Gabriele Pauli (born 26 June 1957) is a German politician, formerly with the conservative Christian Social Union (CSU) party. She was the District Administrator for the rural district of Fürth from 1990 to 2008.

== Career ==

In 2006 and 2007, Pauli's open criticism of Edmund Stoiber, fellow CSU member and minister-president of the German state of Bavaria, led to a crisis in the party which ultimately resulted in Stoiber's resignation.

On 21 September 2007, Pauli shocked the Catholic German state by suggesting marriage should expire after seven years, at which time couples could extend or dissolve the marriage.

She lost a run for the leadership of Bavaria's CSU party in an election won by Erwin Huber by a large margin. Pauli herself received only 2.5% of the votes.

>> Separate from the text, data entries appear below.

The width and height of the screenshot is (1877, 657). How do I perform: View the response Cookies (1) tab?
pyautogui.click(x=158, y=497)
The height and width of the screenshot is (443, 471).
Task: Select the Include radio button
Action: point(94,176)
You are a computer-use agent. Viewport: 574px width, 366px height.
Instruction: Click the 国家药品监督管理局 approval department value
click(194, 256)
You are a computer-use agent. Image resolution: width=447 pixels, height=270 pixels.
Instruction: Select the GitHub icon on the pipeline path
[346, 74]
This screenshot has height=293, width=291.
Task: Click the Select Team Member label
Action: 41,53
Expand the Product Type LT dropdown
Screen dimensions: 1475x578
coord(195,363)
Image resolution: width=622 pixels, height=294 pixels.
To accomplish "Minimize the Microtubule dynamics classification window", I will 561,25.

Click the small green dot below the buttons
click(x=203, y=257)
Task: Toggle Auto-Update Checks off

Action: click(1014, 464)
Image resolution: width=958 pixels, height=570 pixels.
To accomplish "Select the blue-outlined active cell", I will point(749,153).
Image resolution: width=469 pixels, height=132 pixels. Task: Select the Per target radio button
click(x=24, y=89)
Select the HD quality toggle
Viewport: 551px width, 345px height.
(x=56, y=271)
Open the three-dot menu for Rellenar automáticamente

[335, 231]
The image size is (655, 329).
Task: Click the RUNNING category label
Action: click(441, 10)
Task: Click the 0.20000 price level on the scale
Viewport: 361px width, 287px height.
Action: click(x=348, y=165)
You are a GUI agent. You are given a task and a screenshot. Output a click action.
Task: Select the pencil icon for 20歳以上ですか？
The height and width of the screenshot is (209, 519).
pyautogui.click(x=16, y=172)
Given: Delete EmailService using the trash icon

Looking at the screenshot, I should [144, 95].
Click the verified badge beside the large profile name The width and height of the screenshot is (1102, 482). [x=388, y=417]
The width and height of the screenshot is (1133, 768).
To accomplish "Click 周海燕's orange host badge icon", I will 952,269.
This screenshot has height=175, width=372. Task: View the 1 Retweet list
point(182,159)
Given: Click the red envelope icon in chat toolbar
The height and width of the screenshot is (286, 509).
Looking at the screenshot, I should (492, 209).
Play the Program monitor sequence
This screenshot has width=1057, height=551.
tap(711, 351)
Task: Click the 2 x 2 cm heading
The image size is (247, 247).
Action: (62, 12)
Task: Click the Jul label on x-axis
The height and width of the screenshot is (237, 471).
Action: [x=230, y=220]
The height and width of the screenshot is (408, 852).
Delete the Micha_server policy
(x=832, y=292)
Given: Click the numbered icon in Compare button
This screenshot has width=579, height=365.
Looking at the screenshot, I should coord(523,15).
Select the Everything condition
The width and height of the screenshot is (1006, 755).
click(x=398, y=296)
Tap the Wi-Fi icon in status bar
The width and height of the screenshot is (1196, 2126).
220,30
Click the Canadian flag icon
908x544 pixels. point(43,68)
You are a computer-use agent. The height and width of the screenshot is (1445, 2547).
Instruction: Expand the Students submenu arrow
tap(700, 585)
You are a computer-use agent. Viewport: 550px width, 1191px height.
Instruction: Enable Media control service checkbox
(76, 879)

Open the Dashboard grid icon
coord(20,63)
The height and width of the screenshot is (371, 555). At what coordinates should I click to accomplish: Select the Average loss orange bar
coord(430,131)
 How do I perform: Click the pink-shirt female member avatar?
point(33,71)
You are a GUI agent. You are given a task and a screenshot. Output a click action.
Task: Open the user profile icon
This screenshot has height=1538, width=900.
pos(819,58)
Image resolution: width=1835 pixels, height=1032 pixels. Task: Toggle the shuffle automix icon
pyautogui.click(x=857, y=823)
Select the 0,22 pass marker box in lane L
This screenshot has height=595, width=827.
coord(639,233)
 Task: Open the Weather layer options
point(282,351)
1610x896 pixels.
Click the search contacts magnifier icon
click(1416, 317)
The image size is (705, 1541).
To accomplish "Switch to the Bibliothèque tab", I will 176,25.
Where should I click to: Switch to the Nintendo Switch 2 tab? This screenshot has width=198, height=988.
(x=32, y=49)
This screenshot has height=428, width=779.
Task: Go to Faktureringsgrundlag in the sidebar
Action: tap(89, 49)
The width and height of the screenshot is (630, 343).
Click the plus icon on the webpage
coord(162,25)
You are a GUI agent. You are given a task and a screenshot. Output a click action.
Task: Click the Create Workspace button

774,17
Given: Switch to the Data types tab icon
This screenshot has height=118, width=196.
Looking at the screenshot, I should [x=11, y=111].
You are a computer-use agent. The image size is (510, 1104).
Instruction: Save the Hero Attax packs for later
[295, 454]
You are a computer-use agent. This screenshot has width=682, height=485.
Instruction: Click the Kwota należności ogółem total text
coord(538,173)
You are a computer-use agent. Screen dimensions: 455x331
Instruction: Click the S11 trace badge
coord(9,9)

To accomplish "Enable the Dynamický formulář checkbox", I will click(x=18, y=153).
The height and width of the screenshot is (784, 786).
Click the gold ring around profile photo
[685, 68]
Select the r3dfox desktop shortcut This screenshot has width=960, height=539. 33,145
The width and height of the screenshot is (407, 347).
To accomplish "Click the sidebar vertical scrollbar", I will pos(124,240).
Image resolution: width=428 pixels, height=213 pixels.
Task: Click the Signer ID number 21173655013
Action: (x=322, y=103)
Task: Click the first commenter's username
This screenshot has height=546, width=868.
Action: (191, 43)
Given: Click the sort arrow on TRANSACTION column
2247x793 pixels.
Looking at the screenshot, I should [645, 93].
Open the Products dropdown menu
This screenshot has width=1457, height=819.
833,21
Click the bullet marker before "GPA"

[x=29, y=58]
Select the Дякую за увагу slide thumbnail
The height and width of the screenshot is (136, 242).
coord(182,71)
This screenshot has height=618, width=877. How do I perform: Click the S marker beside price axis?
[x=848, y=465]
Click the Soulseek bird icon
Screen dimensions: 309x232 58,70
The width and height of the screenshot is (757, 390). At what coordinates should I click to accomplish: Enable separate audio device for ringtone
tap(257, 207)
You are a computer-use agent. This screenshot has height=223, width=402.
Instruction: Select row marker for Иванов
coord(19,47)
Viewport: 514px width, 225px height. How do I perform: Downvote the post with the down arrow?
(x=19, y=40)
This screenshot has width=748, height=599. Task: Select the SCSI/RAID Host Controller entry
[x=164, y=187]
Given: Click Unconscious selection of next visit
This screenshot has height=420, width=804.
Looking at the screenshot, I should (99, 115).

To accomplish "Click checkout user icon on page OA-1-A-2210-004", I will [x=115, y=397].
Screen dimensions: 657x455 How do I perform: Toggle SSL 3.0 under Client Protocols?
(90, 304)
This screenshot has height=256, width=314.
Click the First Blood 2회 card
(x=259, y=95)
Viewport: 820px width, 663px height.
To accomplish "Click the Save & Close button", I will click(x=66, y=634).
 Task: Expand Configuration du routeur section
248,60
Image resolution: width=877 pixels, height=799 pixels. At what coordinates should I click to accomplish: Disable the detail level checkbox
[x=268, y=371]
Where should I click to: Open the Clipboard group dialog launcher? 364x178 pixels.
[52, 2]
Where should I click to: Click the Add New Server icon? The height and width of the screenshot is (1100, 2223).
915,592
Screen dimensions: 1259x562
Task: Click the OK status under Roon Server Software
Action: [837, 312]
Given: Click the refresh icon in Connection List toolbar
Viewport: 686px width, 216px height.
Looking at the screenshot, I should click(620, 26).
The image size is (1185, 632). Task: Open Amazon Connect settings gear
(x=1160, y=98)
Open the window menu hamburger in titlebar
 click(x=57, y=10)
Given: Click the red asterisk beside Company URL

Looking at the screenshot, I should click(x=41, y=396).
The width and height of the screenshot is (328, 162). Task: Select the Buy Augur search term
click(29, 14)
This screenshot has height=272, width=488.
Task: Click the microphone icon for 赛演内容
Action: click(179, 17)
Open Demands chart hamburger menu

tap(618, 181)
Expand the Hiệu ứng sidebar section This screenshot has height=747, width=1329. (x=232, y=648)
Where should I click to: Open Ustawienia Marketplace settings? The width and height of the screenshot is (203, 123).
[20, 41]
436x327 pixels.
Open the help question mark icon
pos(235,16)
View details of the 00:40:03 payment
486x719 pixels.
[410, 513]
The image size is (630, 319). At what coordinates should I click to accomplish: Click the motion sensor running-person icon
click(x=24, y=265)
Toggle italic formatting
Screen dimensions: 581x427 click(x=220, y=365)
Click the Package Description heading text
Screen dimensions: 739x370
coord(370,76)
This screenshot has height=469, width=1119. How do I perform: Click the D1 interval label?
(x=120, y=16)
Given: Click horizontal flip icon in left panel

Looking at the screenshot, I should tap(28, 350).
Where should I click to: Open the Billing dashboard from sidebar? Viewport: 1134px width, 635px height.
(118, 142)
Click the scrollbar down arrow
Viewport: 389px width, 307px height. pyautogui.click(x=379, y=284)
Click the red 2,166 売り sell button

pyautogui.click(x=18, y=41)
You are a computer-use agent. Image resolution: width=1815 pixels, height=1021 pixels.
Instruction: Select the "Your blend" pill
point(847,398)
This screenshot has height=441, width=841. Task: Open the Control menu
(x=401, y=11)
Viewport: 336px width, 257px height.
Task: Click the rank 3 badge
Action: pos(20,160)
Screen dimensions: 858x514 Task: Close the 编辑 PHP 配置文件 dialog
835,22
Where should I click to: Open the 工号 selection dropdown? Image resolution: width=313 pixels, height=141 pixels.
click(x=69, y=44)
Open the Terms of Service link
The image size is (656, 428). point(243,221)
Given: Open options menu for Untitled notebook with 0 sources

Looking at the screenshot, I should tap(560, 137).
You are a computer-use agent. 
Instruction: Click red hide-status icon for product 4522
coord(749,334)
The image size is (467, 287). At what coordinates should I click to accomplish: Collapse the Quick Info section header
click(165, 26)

Pauli left the CSU on 21 November 2007. In June 2008, she joined the Freie Wähler Bayern (Independent Voters Association of Bavaria). She was one of the party's candidates for the parliament of the state of Bavaria (Landtag of Bavaria) in September 2008. Although Pauli was listed as candidate number 8 in Middle Franconia, she was ranked first by the region's voters (Bavaria has an open-list system), making her one of the two Independent Voters Association candidates elected from Middle Franconia. She then ran for the European Parliament in June 2009, but her party got only 1.7% of the votes across Germany.

Pauli finished her political career in 2016.